* _Work request_
Your task is to give the data again, exactly, with every line intact.

══ Records to process ══

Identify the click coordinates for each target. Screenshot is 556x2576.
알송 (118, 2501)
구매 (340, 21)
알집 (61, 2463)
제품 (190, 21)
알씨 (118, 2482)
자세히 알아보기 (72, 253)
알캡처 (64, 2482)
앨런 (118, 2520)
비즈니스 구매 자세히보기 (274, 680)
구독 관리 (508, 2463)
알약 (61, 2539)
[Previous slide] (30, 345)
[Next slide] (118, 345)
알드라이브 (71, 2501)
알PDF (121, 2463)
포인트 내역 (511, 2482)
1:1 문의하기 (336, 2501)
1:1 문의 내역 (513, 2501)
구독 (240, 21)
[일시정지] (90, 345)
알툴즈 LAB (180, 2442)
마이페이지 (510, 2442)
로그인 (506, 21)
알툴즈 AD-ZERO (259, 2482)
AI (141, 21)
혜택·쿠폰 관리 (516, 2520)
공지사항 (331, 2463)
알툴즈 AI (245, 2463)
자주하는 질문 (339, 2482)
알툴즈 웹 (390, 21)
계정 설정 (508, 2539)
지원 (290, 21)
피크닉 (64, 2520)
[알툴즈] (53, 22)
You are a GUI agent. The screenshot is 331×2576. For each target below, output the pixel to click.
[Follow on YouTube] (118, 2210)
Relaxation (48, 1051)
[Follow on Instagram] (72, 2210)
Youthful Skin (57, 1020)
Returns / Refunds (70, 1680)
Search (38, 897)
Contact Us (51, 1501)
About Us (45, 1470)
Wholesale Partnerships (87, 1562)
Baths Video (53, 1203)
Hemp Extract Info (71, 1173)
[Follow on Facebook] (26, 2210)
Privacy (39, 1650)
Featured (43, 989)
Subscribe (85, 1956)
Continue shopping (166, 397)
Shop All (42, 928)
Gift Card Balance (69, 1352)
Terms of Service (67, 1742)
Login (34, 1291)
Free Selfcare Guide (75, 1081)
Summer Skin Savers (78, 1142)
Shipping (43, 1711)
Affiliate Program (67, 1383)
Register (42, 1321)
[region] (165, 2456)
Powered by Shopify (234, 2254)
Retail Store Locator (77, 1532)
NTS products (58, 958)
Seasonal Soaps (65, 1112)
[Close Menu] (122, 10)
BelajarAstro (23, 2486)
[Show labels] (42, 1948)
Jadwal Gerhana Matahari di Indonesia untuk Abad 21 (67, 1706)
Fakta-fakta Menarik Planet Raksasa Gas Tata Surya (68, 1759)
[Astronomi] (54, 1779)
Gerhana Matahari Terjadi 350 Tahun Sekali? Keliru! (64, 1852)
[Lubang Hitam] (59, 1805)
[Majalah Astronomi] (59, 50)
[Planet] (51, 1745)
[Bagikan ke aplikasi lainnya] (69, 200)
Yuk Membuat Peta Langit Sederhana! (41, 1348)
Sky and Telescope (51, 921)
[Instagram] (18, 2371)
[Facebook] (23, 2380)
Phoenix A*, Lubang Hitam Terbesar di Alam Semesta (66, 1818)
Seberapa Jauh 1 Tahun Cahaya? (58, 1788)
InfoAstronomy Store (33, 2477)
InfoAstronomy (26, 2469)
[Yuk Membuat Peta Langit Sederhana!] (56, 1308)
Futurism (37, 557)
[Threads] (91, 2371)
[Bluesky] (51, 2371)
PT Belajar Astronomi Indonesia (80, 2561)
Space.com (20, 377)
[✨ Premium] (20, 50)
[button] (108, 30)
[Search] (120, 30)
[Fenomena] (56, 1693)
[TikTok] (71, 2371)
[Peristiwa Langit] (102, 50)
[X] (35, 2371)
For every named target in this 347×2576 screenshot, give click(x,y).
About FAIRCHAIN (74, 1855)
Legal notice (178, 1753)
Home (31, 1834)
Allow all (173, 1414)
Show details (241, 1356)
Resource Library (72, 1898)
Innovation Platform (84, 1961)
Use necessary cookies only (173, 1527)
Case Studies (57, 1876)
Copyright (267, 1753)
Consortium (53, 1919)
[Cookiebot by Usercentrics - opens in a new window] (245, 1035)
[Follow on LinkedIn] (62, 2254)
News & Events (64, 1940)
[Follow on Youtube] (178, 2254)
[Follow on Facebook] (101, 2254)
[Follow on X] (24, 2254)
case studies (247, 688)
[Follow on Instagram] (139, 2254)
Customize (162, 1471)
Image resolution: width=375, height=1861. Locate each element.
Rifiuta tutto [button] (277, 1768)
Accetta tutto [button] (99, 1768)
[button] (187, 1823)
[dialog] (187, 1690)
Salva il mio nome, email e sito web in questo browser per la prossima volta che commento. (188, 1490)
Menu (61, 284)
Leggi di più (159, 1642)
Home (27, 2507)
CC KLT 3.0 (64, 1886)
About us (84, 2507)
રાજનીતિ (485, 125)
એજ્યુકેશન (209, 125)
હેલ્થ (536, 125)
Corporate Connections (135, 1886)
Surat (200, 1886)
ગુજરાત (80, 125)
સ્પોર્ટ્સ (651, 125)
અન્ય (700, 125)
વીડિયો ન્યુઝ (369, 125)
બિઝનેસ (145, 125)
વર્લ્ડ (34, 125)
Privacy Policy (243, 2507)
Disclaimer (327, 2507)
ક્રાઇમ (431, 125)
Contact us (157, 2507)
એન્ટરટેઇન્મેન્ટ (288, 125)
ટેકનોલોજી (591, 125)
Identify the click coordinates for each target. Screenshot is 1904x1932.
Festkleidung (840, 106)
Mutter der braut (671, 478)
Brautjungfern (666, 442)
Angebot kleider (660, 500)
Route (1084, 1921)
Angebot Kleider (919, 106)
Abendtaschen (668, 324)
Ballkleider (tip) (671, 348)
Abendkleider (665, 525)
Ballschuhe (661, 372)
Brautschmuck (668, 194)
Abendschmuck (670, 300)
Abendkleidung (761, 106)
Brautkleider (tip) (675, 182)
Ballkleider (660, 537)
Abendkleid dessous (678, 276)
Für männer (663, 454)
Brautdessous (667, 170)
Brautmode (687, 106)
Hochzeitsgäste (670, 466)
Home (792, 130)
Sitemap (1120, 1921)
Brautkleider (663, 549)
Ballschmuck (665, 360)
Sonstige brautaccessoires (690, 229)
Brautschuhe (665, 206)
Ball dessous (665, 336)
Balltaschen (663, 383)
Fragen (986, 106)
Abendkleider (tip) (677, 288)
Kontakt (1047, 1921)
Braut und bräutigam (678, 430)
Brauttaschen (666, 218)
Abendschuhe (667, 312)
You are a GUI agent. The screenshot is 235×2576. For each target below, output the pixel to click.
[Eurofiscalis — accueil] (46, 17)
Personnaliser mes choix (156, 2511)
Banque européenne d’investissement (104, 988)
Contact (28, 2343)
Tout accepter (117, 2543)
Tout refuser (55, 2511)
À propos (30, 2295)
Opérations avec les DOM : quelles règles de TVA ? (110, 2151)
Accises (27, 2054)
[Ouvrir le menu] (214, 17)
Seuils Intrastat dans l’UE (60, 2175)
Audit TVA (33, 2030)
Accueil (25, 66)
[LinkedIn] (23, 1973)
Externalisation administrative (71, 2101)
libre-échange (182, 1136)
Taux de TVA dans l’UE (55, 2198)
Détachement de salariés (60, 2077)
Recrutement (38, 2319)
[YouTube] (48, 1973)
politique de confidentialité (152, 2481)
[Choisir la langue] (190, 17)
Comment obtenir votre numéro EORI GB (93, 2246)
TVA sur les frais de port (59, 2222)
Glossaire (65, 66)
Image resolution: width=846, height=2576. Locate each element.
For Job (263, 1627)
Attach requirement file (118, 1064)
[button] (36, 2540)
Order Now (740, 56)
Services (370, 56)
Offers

═══

* _Solution to this task_
Identify the click coordinates for each target. Screenshot is 556x2576.
알송 (118, 2501)
구매 (340, 21)
알집 (61, 2463)
제품 (190, 21)
알씨 (118, 2482)
자세히 알아보기 (72, 253)
알캡처 (64, 2482)
앨런 (118, 2520)
비즈니스 구매 자세히보기 (274, 680)
구독 관리 (508, 2463)
알약 (61, 2539)
[Previous slide] (30, 345)
[Next slide] (118, 345)
알드라이브 (71, 2501)
알PDF (121, 2463)
포인트 내역 (511, 2482)
1:1 문의하기 (336, 2501)
1:1 문의 내역 (513, 2501)
구독 (240, 21)
[일시정지] (90, 345)
알툴즈 LAB (180, 2442)
마이페이지 (510, 2442)
로그인 (506, 21)
알툴즈 AD-ZERO (259, 2482)
AI (141, 21)
혜택·쿠폰 관리 (516, 2520)
공지사항 (331, 2463)
알툴즈 AI (245, 2463)
자주하는 질문 (339, 2482)
알툴즈 웹 (390, 21)
계정 설정 (508, 2539)
지원 (290, 21)
피크닉 (64, 2520)
[알툴즈] (53, 22)
You are a GUI agent. The screenshot is 331×2576. For each target below, output the pixel to click.
[Follow on YouTube] (118, 2210)
Relaxation (48, 1051)
[Follow on Instagram] (72, 2210)
Youthful Skin (57, 1020)
Returns / Refunds (70, 1680)
Search (38, 897)
Contact Us (51, 1501)
About Us (45, 1470)
Wholesale Partnerships (87, 1562)
Baths Video (53, 1203)
Hemp Extract Info (71, 1173)
[Follow on Facebook] (26, 2210)
Privacy (39, 1650)
Featured (43, 989)
Subscribe (85, 1956)
Continue shopping (166, 397)
Shop All (42, 928)
Gift Card Balance (69, 1352)
Terms of Service (67, 1742)
Login (34, 1291)
Free Selfcare Guide (75, 1081)
Summer Skin Savers (78, 1142)
Shipping (43, 1711)
Affiliate Program (67, 1383)
Register (42, 1321)
[region] (165, 2456)
Powered by Shopify (234, 2254)
Retail Store Locator (77, 1532)
NTS products (58, 958)
Seasonal Soaps (65, 1112)
[Close Menu] (122, 10)
BelajarAstro (23, 2486)
[Show labels] (42, 1948)
Jadwal Gerhana Matahari di Indonesia untuk Abad 21 (67, 1706)
Fakta-fakta Menarik Planet Raksasa Gas Tata Surya (68, 1759)
[Astronomi] (54, 1779)
Gerhana Matahari Terjadi 350 Tahun Sekali? Keliru! (64, 1852)
[Lubang Hitam] (59, 1805)
[Majalah Astronomi] (59, 50)
[Planet] (51, 1745)
[Bagikan ke aplikasi lainnya] (69, 200)
Yuk Membuat Peta Langit Sederhana! (41, 1348)
Sky and Telescope (51, 921)
[Instagram] (18, 2371)
[Facebook] (23, 2380)
Phoenix A*, Lubang Hitam Terbesar di Alam Semesta (66, 1818)
Seberapa Jauh 1 Tahun Cahaya? (58, 1788)
InfoAstronomy Store (33, 2477)
InfoAstronomy (26, 2469)
[Yuk Membuat Peta Langit Sederhana!] (56, 1308)
Futurism (37, 557)
[Threads] (91, 2371)
[Bluesky] (51, 2371)
PT Belajar Astronomi Indonesia (80, 2561)
Space.com (20, 377)
[✨ Premium] (20, 50)
[button] (108, 30)
[Search] (120, 30)
[Fenomena] (56, 1693)
[TikTok] (71, 2371)
[Peristiwa Langit] (102, 50)
[X] (35, 2371)
For every named target in this 347×2576 screenshot, give click(x,y).
About FAIRCHAIN (74, 1855)
Legal notice (178, 1753)
Home (31, 1834)
Allow all (173, 1414)
Show details (241, 1356)
Resource Library (72, 1898)
Innovation Platform (84, 1961)
Use necessary cookies only (173, 1527)
Case Studies (57, 1876)
Copyright (267, 1753)
Consortium (53, 1919)
[Cookiebot by Usercentrics - opens in a new window] (245, 1035)
[Follow on LinkedIn] (62, 2254)
News & Events (64, 1940)
[Follow on Youtube] (178, 2254)
[Follow on Facebook] (101, 2254)
[Follow on X] (24, 2254)
case studies (247, 688)
[Follow on Instagram] (139, 2254)
Customize (162, 1471)
Image resolution: width=375, height=1861. Locate each element.
Rifiuta tutto [button] (277, 1768)
Accetta tutto [button] (99, 1768)
[button] (187, 1823)
[dialog] (187, 1690)
Salva il mio nome, email e sito web in questo browser per la prossima volta che commento. (188, 1490)
Menu (61, 284)
Leggi di più (159, 1642)
Home (27, 2507)
CC KLT 3.0 (64, 1886)
About us (84, 2507)
રાજનીતિ (485, 125)
એજ્યુકેશન (209, 125)
હેલ્થ (536, 125)
Corporate Connections (135, 1886)
Surat (200, 1886)
ગુજરાત (80, 125)
સ્પોર્ટ્સ (651, 125)
અન્ય (700, 125)
વીડિયો ન્યુઝ (369, 125)
બિઝનેસ (145, 125)
વર્લ્ડ (34, 125)
Privacy Policy (243, 2507)
Disclaimer (327, 2507)
ક્રાઇમ (431, 125)
Contact us (157, 2507)
એન્ટરટેઇન્મેન્ટ (288, 125)
ટેકનોલોજી (591, 125)
Identify the click coordinates for each target. Screenshot is 1904x1932.
Festkleidung (840, 106)
Mutter der braut (671, 478)
Brautjungfern (666, 442)
Angebot kleider (660, 500)
Route (1084, 1921)
Angebot Kleider (919, 106)
Abendtaschen (668, 324)
Ballkleider (tip) (671, 348)
Abendkleider (665, 525)
Ballschuhe (661, 372)
Brautschmuck (668, 194)
Abendschmuck (670, 300)
Abendkleidung (761, 106)
Brautkleider (tip) (675, 182)
Ballkleider (660, 537)
Abendkleid dessous (678, 276)
Für männer (663, 454)
Brautdessous (667, 170)
Brautmode (687, 106)
Hochzeitsgäste (670, 466)
Home (792, 130)
Sitemap (1120, 1921)
Brautkleider (663, 549)
Ballschmuck (665, 360)
Sonstige brautaccessoires (690, 229)
Brautschuhe (665, 206)
Ball dessous (665, 336)
Balltaschen (663, 383)
Fragen (986, 106)
Abendkleider (tip) (677, 288)
Kontakt (1047, 1921)
Braut und bräutigam (678, 430)
Brauttaschen (666, 218)
Abendschuhe (667, 312)
You are a GUI agent. The screenshot is 235×2576. For each target below, output the pixel to click.
[Eurofiscalis — accueil] (46, 17)
Personnaliser mes choix (156, 2511)
Banque européenne d’investissement (104, 988)
Contact (28, 2343)
Tout accepter (117, 2543)
Tout refuser (55, 2511)
À propos (30, 2295)
Opérations avec les DOM : quelles règles de TVA ? (110, 2151)
Accises (27, 2054)
[Ouvrir le menu] (214, 17)
Seuils Intrastat dans l’UE (60, 2175)
Audit TVA (33, 2030)
Accueil (25, 66)
[LinkedIn] (23, 1973)
Externalisation administrative (71, 2101)
libre-échange (182, 1136)
Taux de TVA dans l’UE (55, 2198)
Détachement de salariés (60, 2077)
Recrutement (38, 2319)
[YouTube] (48, 1973)
politique de confidentialité (152, 2481)
[Choisir la langue] (190, 17)
Comment obtenir votre numéro EORI GB (93, 2246)
TVA sur les frais de port (59, 2222)
Glossaire (65, 66)
Image resolution: width=846, height=2576. Locate each element.
For Job (263, 1627)
Attach requirement file (118, 1064)
[button] (36, 2540)
Order Now (740, 56)
Services (370, 56)
Offers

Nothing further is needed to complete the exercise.